Friday, September 30, 2022

Consolate, 41, lives in a small village nestled among the rolling hills of Burundi. In this country, one of the poorest in the world, options for earning a living are limited. The idea that a woman can make money by growing coffee never even crossed her mind: “I thought that coffee growing was for men only. Then one day, there was a training at the coffee washing station, and my husband could not attend, so I went instead. They convinced me that I could do it.” 

Here, in the heart of East Africa, the people do not drink coffee. They prefer a good glass of fresh milk, or the traditional banana beer. Things like coffee are not for drinking, they are a cash crop, traditionally reserved for and controlled by men. 

Coffee historically accounts for about 80 percent of Burundi’s foreign exchange earnings, but the production has steadily declined over decades. Despite funding being added to this sector, coffee yields were dwindling, the income was falling, and the growers were losing confidence in coffee as a cash crop. 

In the fall of 2016, a USAID-funded Burundi Coffee Alliance Project implemented by Kahawatu started 25 associations of women coffee growers.
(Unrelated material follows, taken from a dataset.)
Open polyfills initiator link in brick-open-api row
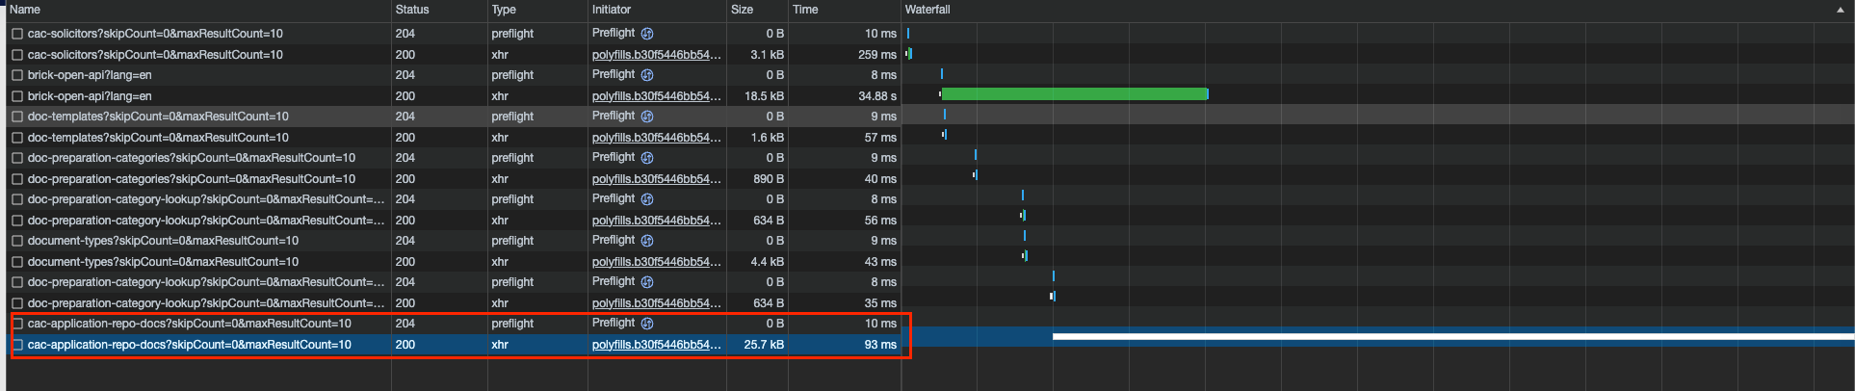The width and height of the screenshot is (1855, 391). [x=656, y=96]
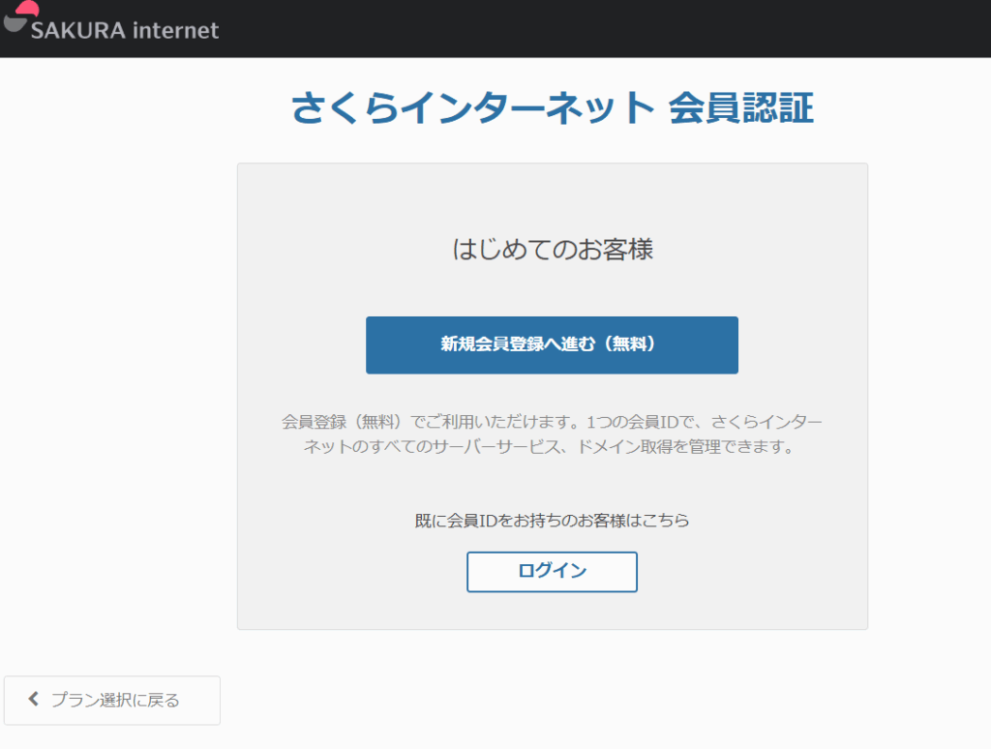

The idea was to transform their living conditions through coffee production, motivate them to adopt more sustainable practices, and teach them new techniques right there, in the fields. 

Against All Odds: Women Coffee Growers Thrive in Burundi Photo 1
Marie-Rose Ndaribwirinda, 68, a coffee grower.
Photo from the archives of Kahawatu.

Village savings and lending associations got involved to allow women to save money and access financing for their growing business. One of them is Marie-Rose, 68, a mother of seven and a grand-mother of four: “Without these associations, we women, especially widows, would find it difficult to acquire autonomy and get out of poverty.”

Thanks to this project, women became more successful in growing not just coffee, but also other crops that they planted between coffee trees. The yield from these other crops increased drastically, reaching as high as thirty times the amount they would get before. They learned how to use domestic animals for soil fertility, and for an alternative source of income, too. As a result, the coffee tree yield doubled by 2020. 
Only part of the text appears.